Jésus va faire du neuf. Jésus va faire un nouveau regard. Jésus va faire de la lumière pour Bartimée. Car Jésus ne lui demande pas ce qu'il peut lui donner alors que Bartimée est mendiant, mais ce qu'il peut faire pour lui. « Faire » en grec a un sens d'accomplissement, de production, de célébration mais aussi de création de Dieu.

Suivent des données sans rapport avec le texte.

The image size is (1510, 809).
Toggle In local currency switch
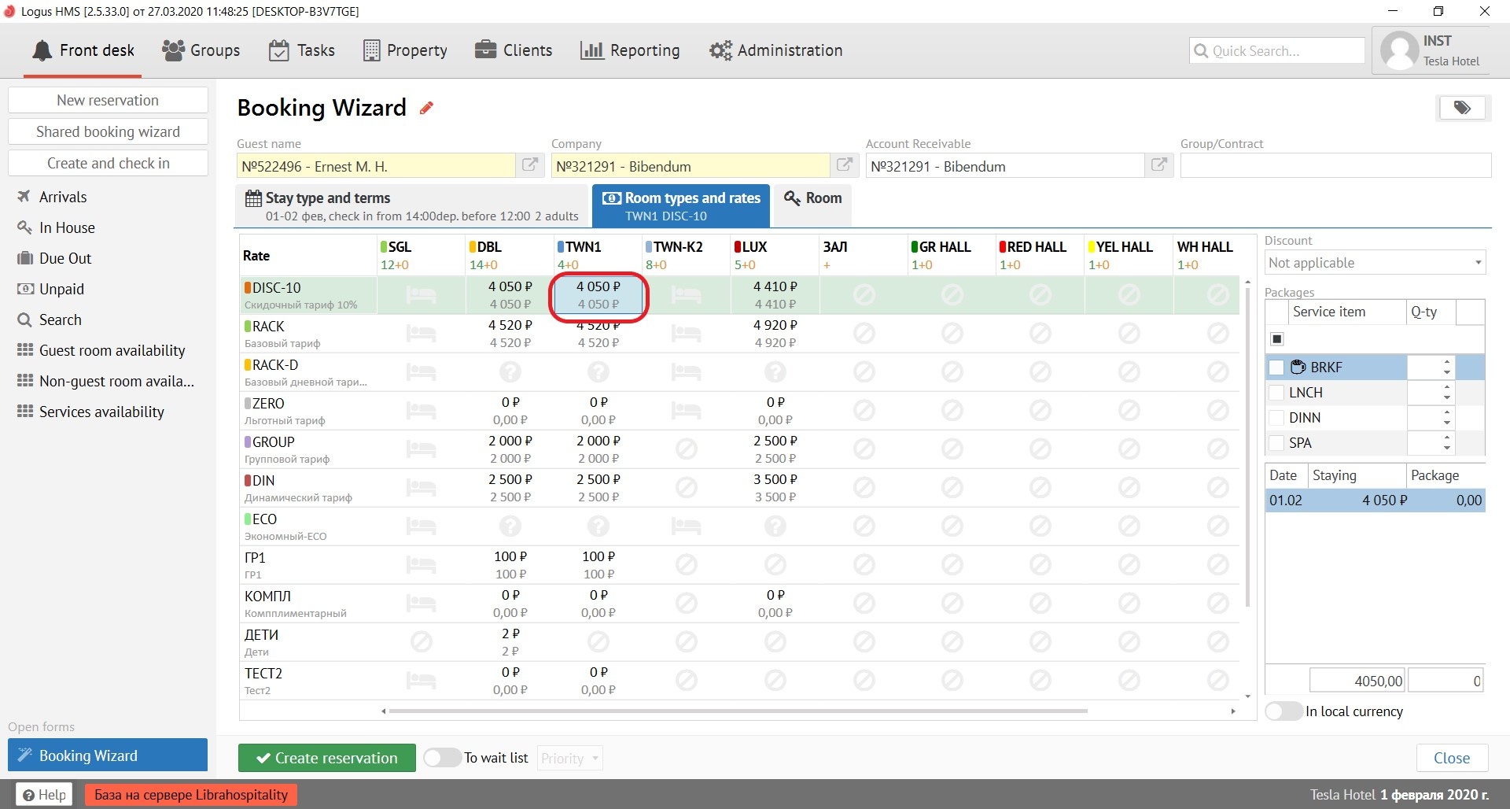[1284, 711]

Aussi, lorsque Jésus, Fils de David, demande ce qu'il peut faire, c'est le Fils de Dieu qui demande à un homme aveugle ce qu'il peut créer pour lui. « Que veux-tu que je fasse pour toi ? » « Rabbouni, que je retrouve la vue ! » Et Jésus fait la lumière pour Bartimée, mais non sans lui. Jésus crée le jour pour Bartimée, mais avec sa liberté. Jésus fait le soleil pour Bartimée, mais par sa foi. « Va, ta foi t'a sauvé » C'est le matin d'une vie nouvelle arrachée aux ténèbres.

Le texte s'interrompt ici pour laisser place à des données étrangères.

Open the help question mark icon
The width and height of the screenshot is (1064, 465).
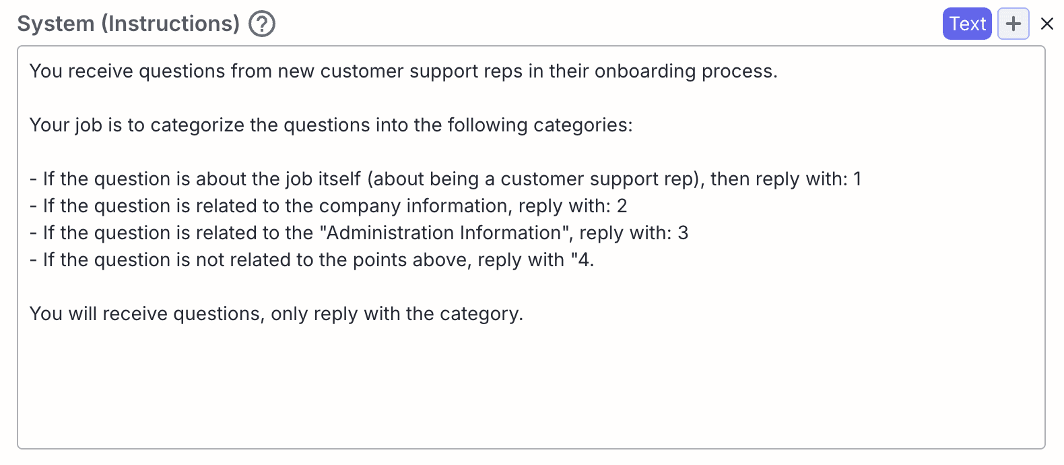262,24
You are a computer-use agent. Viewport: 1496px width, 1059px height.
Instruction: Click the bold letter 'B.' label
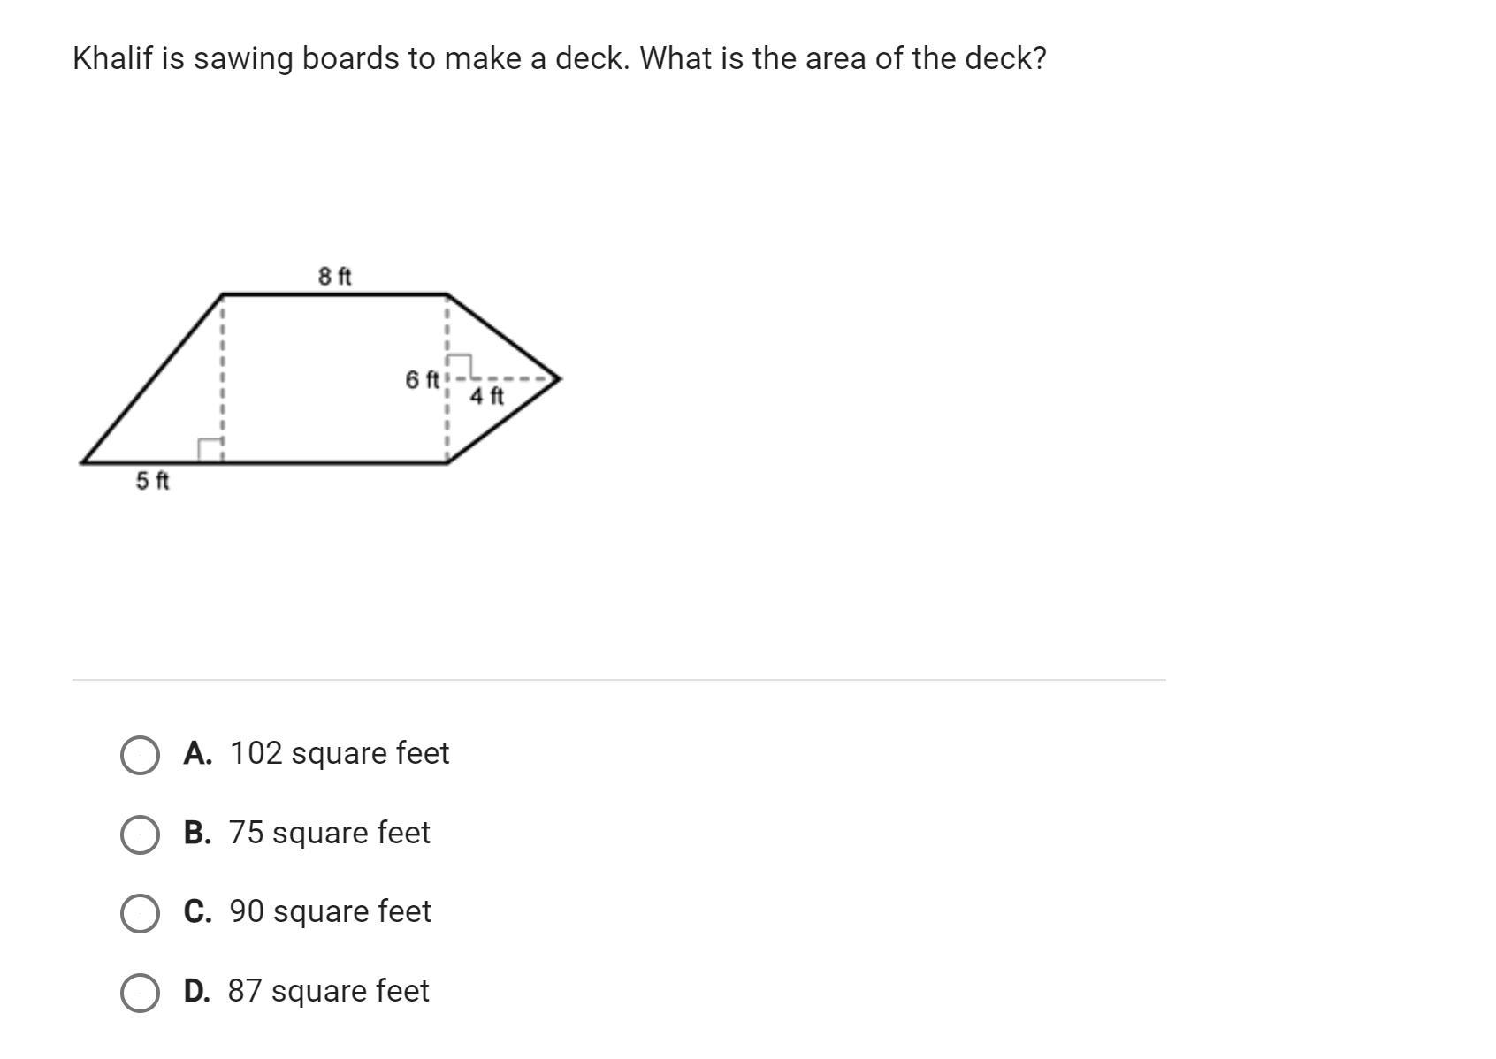click(x=198, y=833)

Frères et sœurs, c'est aujourd'hui pour nous une formidable leçon d'espérance et de courage. Bartimée est une figure admirable qui a refusé son aveuglement, qui a refusé sa consignation à l'état de mendiant, qui a bravé les disciples et la foule. Il a refusé d'être assigné au silence. Il ne s'est pas résigné à son immobilité. Il n'est pas maudit. Bartimée est un combattant, un survivant de l'opprobe, de la mort sociale, qui a mis son cœur en Jésus lui-même, qui a mis sa foi dans le Fils de David, qui a crié vers Dieu sa souffrance et sa rage sans crainte de la foule, des disciples, des convenances. C'est animé de l'Esprit de Dieu que Bartimée s'est dressé, jetant son manteau, son seul bien, pour un bien plus précieux encore et plus durable : la lumière de Dieu que désormais il va suivre.

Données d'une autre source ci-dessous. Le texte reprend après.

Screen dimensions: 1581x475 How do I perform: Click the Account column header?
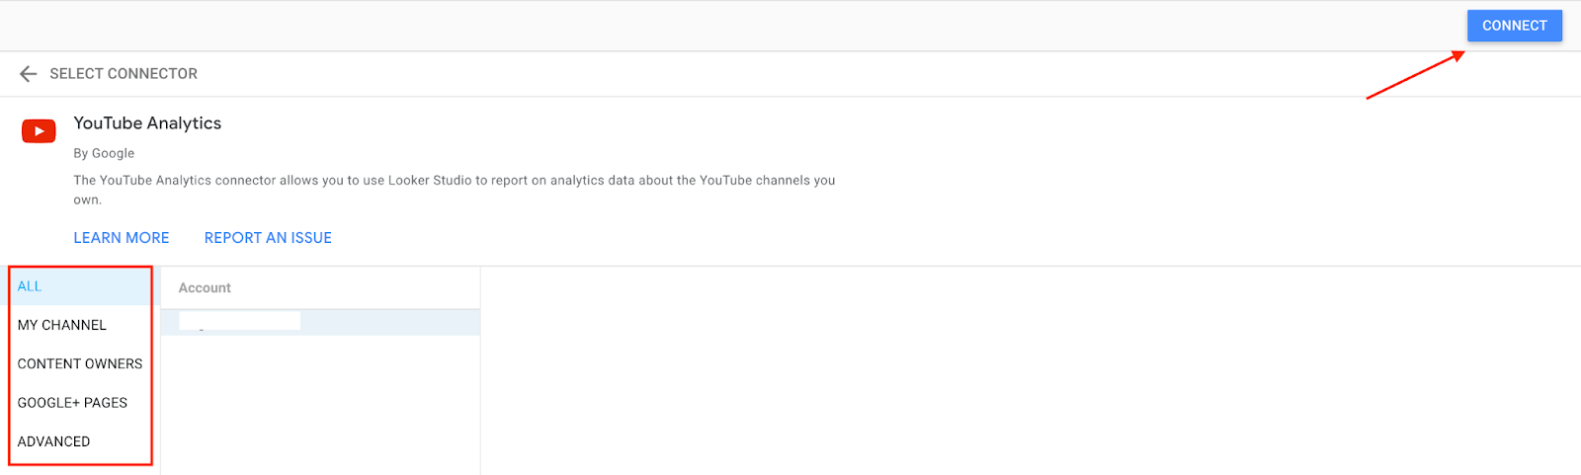(205, 288)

Combien de 'Bartimée' au sein de ton peuple, Seigneur ? Jésus de Nazareth, Fils de David, prends pitié de tes disciples, de la foule de ton peuple, des aveugles de ton Église, des mendiants de ta maison. Fais la lumière sur les ténèbres de ton Église pour changer ce qui doit l'être et donne-nous la force de l'accomplir. Fais la vérité pour confondre les erreurs et le père du mensonge, donne-nous le courage de les démasquer et de les dénoncer. Fais la tempérance dans nos colères et la justice dans nos jugements pour juger avec équité et droiture de cœur. Jésus de Nazareth, fais que ton peuple, comme Bartimée, ne cesse jamais de se lever pour courir vers toi dans l'espérance, de crier ton nom dans la foi. Alors, par ton amour, tu le guériras et feras son salut auquel il aspire tant. Seigneur, fais un jour nouveau pour ton Église avec autant de soleils qu'il sera nécessaire pour l'éclairer. Seigneur sauve ton peuple, le reste d'Israël. Amen.